“If you give children a vocabulary that’s large enough and complex enough to express their emotions and their ideas, you give them access to complex feelings and emotions in themselves. So that if you talk to a teenager and all they can say about how they feel is BAD, and they haven’t got, you know, a larger vocabulary for lonely, abused, insecure, frightened…I mean there’s this huge panoply which…I remember when my daughter was just telling me that she just felt bad, I bought her a thesaurus. I said, “Look up, is it sort of over lonely, or is it insecure…and look up under lonely, you’ll find two hundred words for lonely. Which one?” But what that does is that it makes you feel that there’s this huge complexity of emotions and there are words for all of them. If you want children to feel less frustrated and less disenfranchised and less unable to even feel comfortable with their own emotions, you’ll have to give them a vocabulary that’s as complicated as their inner lives. And one of the things we see in children is this incredibly reduced capacity for reporting their inner lives to the exterior world. One of the things is just teaching them poems, just teaching them to memorize poems in school, they don’t have to interpret them, if they just internalize the language of the poem, the complexity of the emotion in the poems…”
–Jorie Graham, in a conversationMy therapist literally handed me a kids book full of feelings words and said “pick some of these” when I just went ???? when she asked how I felt.
One of my biggest frustrations and to me one of the most clear and absolute dividing lines between people in my program who understood that children’s librarianship includes needing to know about child development and the needs of children’s developing brains and how cognition is developed and how to support it, and those who were in that track because They Loved Children’s Literature … .was how often I had to end up defending the bog-standard non-”inspired” photograph based books that are just basically long collections of words or word-use examples with illustrating images.

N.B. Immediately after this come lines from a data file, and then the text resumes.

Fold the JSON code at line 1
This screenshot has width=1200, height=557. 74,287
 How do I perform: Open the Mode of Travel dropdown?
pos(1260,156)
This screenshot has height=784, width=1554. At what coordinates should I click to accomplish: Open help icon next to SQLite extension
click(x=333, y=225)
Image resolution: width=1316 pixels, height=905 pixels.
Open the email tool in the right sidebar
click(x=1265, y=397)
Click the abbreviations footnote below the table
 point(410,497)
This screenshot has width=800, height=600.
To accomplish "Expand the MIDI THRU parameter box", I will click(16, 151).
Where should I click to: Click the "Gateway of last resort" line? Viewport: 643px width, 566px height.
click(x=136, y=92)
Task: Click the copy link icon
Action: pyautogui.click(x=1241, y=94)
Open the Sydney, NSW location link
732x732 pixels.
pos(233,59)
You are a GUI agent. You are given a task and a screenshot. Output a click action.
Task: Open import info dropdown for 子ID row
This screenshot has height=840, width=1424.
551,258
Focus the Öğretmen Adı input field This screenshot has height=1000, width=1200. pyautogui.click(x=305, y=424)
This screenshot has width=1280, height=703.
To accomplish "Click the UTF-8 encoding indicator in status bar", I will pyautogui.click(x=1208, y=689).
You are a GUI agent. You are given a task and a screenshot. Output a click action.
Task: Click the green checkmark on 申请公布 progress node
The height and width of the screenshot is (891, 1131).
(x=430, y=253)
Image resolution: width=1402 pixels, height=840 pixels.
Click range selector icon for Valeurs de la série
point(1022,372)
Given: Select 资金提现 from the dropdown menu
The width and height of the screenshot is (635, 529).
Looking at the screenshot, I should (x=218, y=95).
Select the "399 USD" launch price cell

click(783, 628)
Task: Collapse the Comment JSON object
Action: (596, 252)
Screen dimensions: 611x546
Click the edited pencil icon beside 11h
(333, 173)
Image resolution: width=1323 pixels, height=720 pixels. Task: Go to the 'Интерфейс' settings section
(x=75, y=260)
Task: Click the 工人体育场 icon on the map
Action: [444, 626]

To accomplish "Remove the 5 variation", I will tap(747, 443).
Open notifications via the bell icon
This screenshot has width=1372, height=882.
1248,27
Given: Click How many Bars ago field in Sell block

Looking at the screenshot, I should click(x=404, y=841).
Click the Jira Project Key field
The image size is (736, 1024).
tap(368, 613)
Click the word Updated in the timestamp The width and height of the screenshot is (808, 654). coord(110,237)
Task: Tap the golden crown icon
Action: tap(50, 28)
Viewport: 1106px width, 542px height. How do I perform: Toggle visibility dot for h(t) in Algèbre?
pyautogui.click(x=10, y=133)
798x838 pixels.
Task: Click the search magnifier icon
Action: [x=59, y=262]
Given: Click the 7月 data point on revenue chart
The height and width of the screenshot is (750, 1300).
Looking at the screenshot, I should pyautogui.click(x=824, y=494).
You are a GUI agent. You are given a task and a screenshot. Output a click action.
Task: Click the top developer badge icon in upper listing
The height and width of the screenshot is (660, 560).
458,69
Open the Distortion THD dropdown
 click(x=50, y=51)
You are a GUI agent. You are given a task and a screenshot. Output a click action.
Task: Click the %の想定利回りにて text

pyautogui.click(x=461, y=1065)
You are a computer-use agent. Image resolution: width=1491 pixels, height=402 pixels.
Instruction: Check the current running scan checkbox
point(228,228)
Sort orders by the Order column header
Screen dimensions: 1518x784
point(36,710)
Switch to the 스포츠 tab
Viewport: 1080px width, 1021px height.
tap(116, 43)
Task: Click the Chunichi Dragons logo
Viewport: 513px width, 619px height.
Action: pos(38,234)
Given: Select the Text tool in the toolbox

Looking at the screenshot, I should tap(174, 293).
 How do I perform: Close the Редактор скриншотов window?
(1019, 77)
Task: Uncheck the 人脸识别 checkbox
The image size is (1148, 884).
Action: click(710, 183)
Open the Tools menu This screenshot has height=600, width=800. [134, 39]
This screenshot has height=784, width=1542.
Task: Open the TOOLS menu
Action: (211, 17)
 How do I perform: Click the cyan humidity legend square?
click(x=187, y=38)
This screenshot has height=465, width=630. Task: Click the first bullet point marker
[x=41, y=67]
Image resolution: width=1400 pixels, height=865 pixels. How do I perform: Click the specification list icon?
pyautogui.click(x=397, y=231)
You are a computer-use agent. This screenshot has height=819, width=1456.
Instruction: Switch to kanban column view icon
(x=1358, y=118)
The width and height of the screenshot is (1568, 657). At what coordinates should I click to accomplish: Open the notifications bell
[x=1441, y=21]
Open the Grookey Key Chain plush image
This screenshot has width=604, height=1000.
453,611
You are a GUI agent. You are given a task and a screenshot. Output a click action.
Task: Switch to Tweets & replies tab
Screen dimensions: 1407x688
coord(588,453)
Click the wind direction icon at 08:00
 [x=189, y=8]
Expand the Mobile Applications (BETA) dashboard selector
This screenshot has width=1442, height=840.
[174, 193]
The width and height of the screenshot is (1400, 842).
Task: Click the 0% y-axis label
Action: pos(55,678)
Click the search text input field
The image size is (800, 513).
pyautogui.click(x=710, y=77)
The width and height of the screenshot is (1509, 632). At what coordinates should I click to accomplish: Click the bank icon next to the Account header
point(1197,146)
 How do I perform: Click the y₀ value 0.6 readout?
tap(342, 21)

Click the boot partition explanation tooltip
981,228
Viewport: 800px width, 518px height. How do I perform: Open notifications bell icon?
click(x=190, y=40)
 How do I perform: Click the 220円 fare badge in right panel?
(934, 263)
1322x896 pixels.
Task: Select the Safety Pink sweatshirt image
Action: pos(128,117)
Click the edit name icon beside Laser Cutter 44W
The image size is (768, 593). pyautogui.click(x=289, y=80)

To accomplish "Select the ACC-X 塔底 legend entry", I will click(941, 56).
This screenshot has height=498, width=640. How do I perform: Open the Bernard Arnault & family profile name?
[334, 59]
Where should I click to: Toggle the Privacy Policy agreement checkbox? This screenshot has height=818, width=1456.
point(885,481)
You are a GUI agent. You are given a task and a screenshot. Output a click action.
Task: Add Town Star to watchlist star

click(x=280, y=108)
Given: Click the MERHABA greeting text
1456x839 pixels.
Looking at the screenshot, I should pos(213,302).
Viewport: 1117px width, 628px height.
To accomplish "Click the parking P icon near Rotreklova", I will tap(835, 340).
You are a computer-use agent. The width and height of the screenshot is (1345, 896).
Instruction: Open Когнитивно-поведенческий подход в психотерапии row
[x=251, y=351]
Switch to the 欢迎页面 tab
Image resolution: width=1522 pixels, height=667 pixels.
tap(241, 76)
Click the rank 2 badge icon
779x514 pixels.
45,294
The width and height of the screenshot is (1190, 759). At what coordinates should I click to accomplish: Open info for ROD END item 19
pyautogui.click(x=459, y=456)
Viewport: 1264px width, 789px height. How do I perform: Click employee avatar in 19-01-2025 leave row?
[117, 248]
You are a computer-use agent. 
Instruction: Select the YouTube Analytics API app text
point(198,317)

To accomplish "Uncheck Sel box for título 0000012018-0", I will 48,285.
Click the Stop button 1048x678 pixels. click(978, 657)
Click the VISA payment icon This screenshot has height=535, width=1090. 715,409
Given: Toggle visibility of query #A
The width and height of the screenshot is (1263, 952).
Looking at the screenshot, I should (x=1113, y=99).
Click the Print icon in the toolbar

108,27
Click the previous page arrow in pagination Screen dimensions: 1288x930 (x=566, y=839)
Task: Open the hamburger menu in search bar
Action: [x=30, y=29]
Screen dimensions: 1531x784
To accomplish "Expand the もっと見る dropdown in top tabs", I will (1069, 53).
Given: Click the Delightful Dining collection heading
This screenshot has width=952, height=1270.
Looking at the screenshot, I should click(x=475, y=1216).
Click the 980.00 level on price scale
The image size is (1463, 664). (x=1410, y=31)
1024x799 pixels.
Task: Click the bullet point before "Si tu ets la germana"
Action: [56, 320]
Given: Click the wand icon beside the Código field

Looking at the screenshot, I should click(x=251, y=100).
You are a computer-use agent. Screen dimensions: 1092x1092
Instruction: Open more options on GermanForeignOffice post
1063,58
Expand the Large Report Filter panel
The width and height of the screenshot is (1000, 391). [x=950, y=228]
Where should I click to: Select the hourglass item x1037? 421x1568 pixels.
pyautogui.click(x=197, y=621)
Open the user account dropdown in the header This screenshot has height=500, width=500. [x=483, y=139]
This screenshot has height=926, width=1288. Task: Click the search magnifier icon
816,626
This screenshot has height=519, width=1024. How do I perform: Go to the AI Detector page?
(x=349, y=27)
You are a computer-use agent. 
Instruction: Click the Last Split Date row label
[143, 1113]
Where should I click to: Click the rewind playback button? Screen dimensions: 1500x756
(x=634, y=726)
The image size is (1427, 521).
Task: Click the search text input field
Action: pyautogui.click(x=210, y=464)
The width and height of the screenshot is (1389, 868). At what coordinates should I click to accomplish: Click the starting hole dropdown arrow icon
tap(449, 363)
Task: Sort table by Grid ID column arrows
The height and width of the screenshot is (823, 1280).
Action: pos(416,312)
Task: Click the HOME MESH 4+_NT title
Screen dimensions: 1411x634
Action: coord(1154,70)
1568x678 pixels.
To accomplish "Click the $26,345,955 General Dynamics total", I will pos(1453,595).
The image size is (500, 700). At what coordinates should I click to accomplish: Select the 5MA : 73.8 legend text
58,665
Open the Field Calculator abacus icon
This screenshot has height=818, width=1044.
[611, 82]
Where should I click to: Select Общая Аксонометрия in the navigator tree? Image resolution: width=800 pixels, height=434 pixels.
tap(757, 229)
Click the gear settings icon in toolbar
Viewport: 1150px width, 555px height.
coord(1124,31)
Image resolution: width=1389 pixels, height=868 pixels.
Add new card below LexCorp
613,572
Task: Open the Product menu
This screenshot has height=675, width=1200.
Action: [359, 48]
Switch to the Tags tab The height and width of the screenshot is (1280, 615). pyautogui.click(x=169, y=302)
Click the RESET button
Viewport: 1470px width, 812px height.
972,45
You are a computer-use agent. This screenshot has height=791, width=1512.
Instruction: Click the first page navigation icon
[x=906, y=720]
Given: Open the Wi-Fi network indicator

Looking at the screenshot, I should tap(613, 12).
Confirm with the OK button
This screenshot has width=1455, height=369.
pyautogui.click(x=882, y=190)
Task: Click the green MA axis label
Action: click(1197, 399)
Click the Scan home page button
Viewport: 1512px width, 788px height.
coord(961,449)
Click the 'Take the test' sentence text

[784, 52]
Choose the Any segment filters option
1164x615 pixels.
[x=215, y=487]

“Feelings” words books were and are high up on this list: people would gravitate towards those with ~*whimsical*~ and ~*artistic*~ imagery and I’m like no. Those are very pretty but for this purpose they are useless, and you should just get this pedestrian photograph-based one from Scholastic that was actually designed by some pretty fucking smart educators and kid-psychs so that the child does not have to decode YET ANOTHER RANGE of visually-encoded markers to translate that circle with another curved circle to mean “happy”.
Or do the same thing with recognizable figures (like from popular TV or movies) and short, simplistic storylines.
Like I love Great Children’s Lit and it also has its OWN importance and uses, and like I Miss My Hat and similar are all brill, but for the love of fucking god Olaf’s Friendship Book is also a hugely useful treasure and I will fight you.